■ **Excerpted passage**
In Model 4, I assess the extent to which neighborhood diversity is shaped by housing and socioeconomic characteristics: homeownership; whether a couple-group was in the same home for three or more years; employment status of the household head; educational attainment (in completed years) of the household head; and total family income (measured in thousands of constant 2000 dollars). All else being equal, homeowners tend to live in less diverse places than do non-owners, and longer-term residence is associated with exposure to more neighborhood diversity. Net of couple-group racial status and other measures, employment status, education, and income have negligible effects on neighborhood diversity. With the addition of these socioeconomic measures, the coefficients for couple-groups do not change substantively, indicating that group differences in socioeconomic resources play little role in explaining differences in mixed-race couples’ higher exposure to neighborhood diversity at any point in time.

[Data items]
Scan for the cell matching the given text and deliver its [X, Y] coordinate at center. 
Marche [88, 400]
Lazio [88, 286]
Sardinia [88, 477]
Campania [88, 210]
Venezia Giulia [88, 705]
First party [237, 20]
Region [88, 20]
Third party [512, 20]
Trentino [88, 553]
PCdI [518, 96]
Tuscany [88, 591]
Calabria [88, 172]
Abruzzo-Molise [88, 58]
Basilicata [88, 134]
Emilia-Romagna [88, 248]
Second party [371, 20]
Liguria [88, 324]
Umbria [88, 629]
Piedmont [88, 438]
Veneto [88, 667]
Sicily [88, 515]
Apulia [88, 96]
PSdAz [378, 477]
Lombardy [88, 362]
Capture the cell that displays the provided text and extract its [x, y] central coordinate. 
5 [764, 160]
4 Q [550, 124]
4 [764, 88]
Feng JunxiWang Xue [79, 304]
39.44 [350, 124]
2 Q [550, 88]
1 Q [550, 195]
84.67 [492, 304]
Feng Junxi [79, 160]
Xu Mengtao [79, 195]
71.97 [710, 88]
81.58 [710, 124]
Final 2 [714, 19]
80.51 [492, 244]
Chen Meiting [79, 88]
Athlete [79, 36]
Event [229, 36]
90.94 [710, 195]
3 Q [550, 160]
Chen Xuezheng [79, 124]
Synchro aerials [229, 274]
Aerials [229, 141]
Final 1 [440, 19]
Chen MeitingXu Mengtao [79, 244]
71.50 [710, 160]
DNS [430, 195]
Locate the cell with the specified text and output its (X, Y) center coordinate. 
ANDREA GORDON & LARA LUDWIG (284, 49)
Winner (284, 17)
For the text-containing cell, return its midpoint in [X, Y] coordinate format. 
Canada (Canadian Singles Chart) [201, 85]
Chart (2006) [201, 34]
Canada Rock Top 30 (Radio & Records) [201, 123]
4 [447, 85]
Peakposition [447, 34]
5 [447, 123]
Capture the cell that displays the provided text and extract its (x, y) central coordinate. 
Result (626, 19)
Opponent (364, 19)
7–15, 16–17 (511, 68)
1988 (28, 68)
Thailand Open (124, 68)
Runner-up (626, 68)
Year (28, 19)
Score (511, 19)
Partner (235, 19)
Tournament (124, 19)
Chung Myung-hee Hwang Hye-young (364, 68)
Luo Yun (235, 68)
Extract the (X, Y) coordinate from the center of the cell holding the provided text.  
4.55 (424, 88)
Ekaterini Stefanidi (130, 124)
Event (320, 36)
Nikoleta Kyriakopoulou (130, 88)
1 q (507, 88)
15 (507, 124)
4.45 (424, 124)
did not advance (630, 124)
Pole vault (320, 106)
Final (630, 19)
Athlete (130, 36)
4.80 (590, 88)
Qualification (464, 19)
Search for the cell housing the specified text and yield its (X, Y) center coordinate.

■ **Problem to work on**
Copy out, word for word, the entire passage on neighborhood diversity from the top of the page.

■ **Problem solution**
In Model 4, I assess the extent to which neighborhood diversity is shaped by housing and socioeconomic characteristics: homeownership; whether a couple-group was in the same home for three or more years; employment status of the household head; educational attainment (in completed years) of the household head; and total family income (measured in thousands of constant 2000 dollars). All else being equal, homeowners tend to live in less diverse places than do non-owners, and longer-term residence is associated with exposure to more neighborhood diversity. Net of couple-group racial status and other measures, employment status, education, and income have negligible effects on neighborhood diversity. With the addition of these socioeconomic measures, the coefficients for couple-groups do not change substantively, indicating that group differences in socioeconomic resources play little role in explaining differences in mixed-race couples’ higher exposure to neighborhood diversity at any point in time.